*** Records to process ***

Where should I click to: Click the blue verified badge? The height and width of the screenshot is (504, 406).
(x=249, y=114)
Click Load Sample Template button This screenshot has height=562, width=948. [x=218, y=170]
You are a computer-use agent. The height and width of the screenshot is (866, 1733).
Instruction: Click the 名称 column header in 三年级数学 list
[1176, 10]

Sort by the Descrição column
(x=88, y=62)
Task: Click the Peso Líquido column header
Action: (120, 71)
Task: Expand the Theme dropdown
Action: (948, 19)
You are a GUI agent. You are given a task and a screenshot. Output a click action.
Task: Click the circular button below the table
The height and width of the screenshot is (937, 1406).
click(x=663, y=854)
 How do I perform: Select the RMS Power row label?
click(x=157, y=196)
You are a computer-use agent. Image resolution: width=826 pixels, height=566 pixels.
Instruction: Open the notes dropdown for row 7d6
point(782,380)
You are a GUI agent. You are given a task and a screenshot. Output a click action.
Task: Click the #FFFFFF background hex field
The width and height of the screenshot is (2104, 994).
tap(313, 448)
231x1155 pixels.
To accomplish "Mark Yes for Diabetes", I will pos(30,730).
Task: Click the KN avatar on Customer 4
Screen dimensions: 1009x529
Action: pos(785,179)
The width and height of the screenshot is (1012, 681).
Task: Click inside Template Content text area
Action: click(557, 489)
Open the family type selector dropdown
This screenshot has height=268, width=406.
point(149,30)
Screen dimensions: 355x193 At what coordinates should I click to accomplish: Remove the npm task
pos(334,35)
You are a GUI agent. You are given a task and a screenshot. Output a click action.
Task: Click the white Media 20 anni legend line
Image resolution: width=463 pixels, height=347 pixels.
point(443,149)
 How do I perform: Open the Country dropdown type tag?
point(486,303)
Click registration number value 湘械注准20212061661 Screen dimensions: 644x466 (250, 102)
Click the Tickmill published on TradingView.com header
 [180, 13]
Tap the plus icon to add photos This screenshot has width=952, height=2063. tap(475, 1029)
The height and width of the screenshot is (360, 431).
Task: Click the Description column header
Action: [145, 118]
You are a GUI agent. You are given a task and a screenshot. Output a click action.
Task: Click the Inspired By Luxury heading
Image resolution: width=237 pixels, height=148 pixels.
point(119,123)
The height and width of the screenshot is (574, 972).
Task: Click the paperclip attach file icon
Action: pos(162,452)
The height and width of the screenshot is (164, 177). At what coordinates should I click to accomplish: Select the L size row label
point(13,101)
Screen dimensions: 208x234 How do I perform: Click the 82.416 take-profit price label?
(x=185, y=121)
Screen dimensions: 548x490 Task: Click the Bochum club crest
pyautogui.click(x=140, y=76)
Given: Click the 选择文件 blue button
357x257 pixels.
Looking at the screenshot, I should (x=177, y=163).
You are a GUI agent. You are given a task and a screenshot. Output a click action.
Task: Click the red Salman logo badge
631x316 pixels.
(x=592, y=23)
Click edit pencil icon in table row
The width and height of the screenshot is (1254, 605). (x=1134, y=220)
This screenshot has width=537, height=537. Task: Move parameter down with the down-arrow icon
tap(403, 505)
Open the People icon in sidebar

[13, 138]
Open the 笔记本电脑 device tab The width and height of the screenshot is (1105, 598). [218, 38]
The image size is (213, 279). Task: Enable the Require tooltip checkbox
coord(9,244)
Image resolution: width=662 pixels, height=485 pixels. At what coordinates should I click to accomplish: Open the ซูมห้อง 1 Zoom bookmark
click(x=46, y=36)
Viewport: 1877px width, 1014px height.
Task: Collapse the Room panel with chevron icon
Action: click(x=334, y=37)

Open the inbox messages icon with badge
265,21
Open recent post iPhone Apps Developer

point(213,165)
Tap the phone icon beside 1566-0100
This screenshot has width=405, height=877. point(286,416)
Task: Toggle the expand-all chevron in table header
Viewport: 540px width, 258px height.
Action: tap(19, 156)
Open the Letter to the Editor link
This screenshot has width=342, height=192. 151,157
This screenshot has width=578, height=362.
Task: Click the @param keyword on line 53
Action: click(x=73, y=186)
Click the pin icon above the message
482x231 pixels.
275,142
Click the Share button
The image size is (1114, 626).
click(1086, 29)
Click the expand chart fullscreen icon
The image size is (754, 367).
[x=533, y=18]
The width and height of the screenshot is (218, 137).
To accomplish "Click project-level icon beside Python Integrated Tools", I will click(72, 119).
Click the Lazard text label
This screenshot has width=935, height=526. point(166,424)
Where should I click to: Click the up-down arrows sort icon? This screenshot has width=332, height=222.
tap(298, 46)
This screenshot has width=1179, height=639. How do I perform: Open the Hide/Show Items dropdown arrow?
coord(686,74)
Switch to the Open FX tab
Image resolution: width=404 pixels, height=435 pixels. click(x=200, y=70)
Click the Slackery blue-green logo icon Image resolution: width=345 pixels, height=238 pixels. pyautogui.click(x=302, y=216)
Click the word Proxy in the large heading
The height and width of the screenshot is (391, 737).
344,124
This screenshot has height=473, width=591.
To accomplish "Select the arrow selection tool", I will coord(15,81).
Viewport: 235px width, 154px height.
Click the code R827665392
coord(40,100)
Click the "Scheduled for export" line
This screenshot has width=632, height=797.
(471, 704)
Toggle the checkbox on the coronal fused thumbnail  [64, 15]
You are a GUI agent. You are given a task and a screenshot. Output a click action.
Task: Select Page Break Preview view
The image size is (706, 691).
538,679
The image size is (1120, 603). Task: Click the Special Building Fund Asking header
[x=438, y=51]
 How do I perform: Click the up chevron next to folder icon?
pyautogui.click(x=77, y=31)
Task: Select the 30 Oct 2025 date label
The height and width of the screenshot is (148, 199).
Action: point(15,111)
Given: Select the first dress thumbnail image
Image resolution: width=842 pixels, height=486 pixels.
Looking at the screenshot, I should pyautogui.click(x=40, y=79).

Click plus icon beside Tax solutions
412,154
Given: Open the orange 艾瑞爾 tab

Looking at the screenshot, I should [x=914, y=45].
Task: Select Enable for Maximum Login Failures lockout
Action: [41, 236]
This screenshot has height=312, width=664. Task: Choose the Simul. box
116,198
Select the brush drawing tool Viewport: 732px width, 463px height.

*** End of Records to process ***

▶ **Task description**: Gather every line from the listing above in which "thumbnail" appears, and copy those lines.

▶ **Written response**:
Toggle the checkbox on the coronal fused thumbnail  [64, 15]
Given: Select the first dress thumbnail image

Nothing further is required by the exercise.